■ REQUIRED WORK
[A] Reproduce verbatim the part of the notes on Milton's sonnet starting with "Metaphor: By using" and going on through "through his talents.".
[B] Do these statements agree with the notes on Milton's sonnet? Answer yes or no for each, quoting the deciding words. (i) Milton's Letters of State were first published in 1694. (ii) The poem is set in a physical place. (iii) The poem was first published in the 1650s.

■ DOCUMENT EXTRACT

Start

- Writer: John Milton (1608-1674)
- About the Author: The English Puritan poet, Milton was named secretary for foreign tongues to the Council of State in March 1649. His government career, primarily in foreign policy, has been recorded via official correspondence, the Letters of State, which were first published in 1694. He is most famous for his epic poetry such as ‘Paradise Lost’.
- Full Title: “When I Consider How My Light is Spent” (Also known as “On His Blindness”)
- Written Date: 1650s
- Publication Date: 1673.
- Tone: Doubt and frustration.
- Genre: Petrarchan sonnet that follows the rhyme scheme ABBAABBA CDECDE.
- Total Words/ Lines: 84 words and 14 lines.
- Setting: The poem does not take any physical place as its setting. Rather, it is set entirely within the poet’s mind. He expresses his doubts to himself and also finds consolation within himself.
Background: On His Blindness is an autobiographical sonnet in which he conveys his sentiments about being blind. The poet initially believes that he will be unable to serve God because his sight has been taken away. As the poem progresses, he comes to feel that God wants him to continue working, despite the fact that his employment has led him to lose his sight. Finally, he is certain that he is serving God like the angels, who simply wait for God’s orders. Milton’s steadfast faith in God is shown in the poem’s numerous Biblical associations.
Metaphor: By using the word ‘light’, the poet metaphorically represents both his eyesight and his creative abilities. The loss of physical sight is paralleled with the idea of losing the ability to serve God through his talents.
Alliteration: It means the repetition of consonant sounds at the beginning of words in certain lines, such as “one Talent,” “best,” and “Stand,” which adds a musical quality to the verse.

End

■ DATASET SECTION

Start

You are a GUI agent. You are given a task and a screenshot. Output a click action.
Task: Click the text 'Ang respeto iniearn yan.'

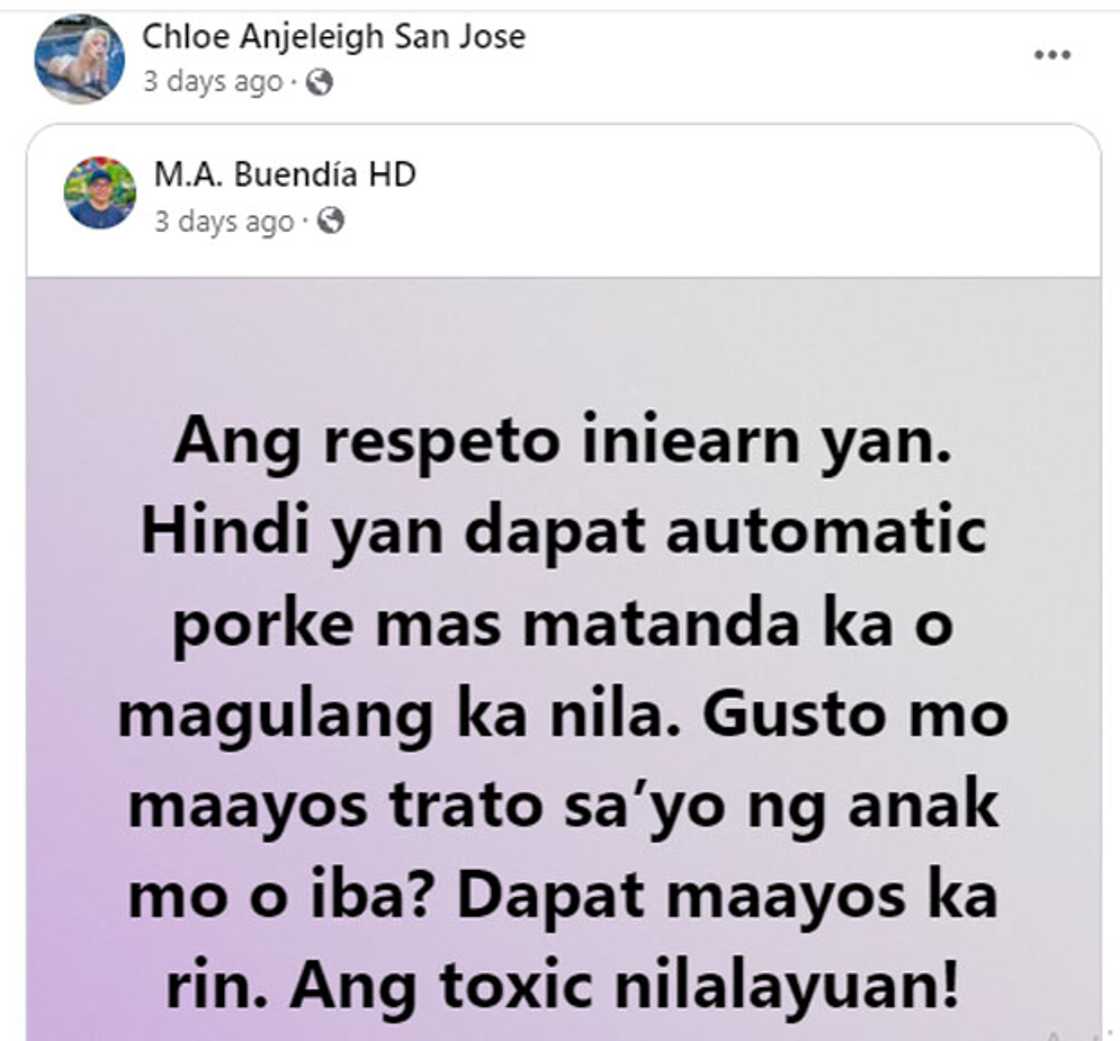563,443
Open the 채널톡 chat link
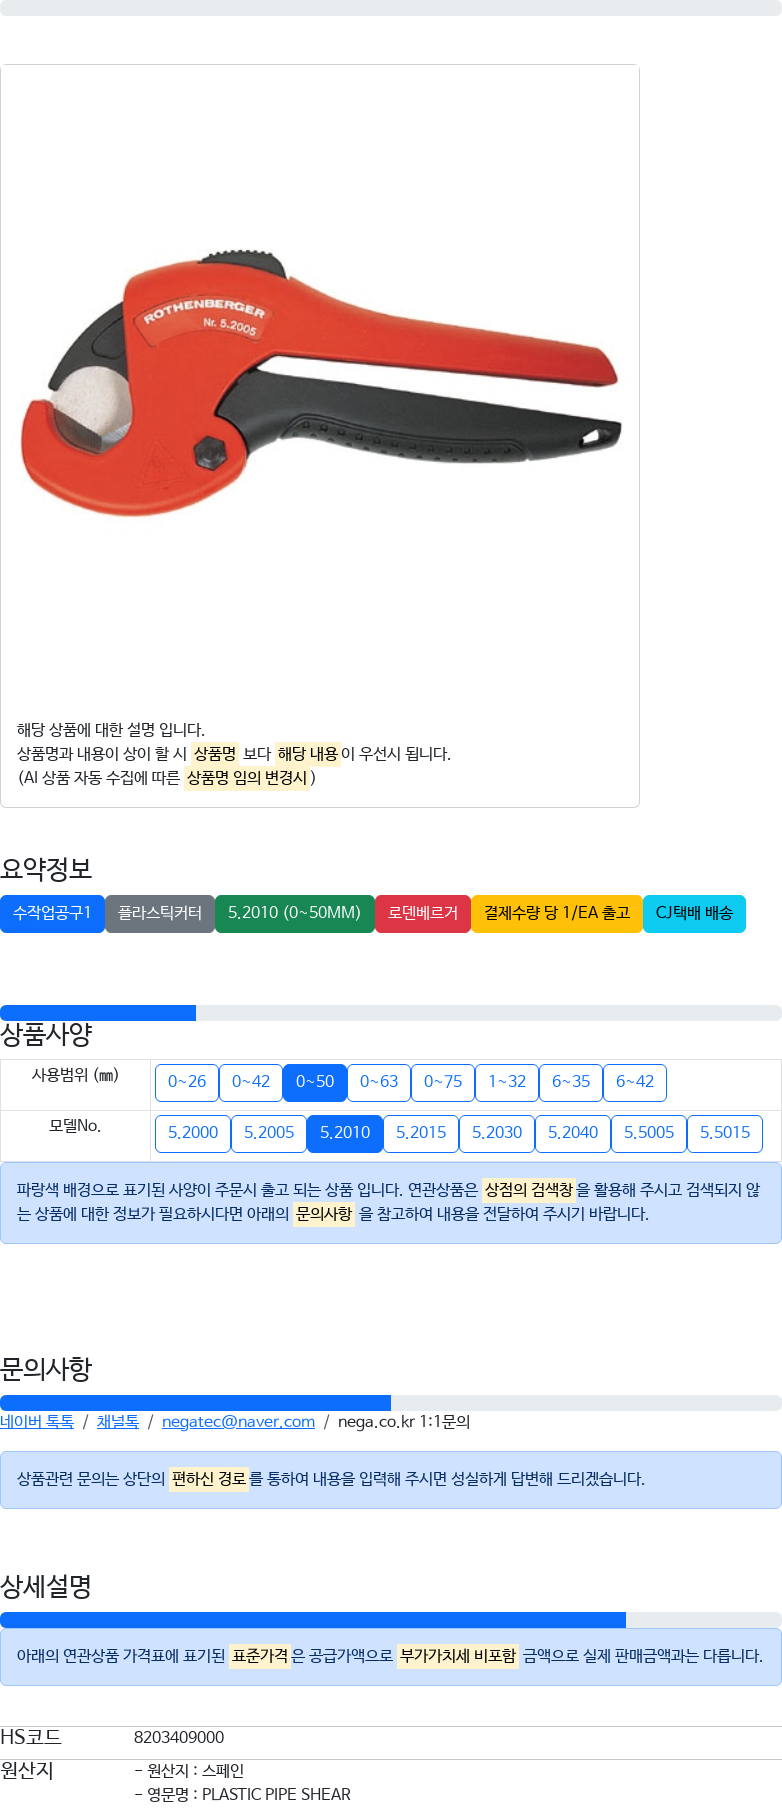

End

■ COMPLETED EXERCISE
[A]
Metaphor: By using the word ‘light’, the poet metaphorically represents both his eyesight and his creative abilities. The loss of physical sight is paralleled with the idea of losing the ability to serve God through his talents.

[B]
(i) Yes: "the Letters of State, which were first published in 1694."
(ii) No: "The poem does not take any physical place as its setting."
(iii) No: "Publication Date: 1673."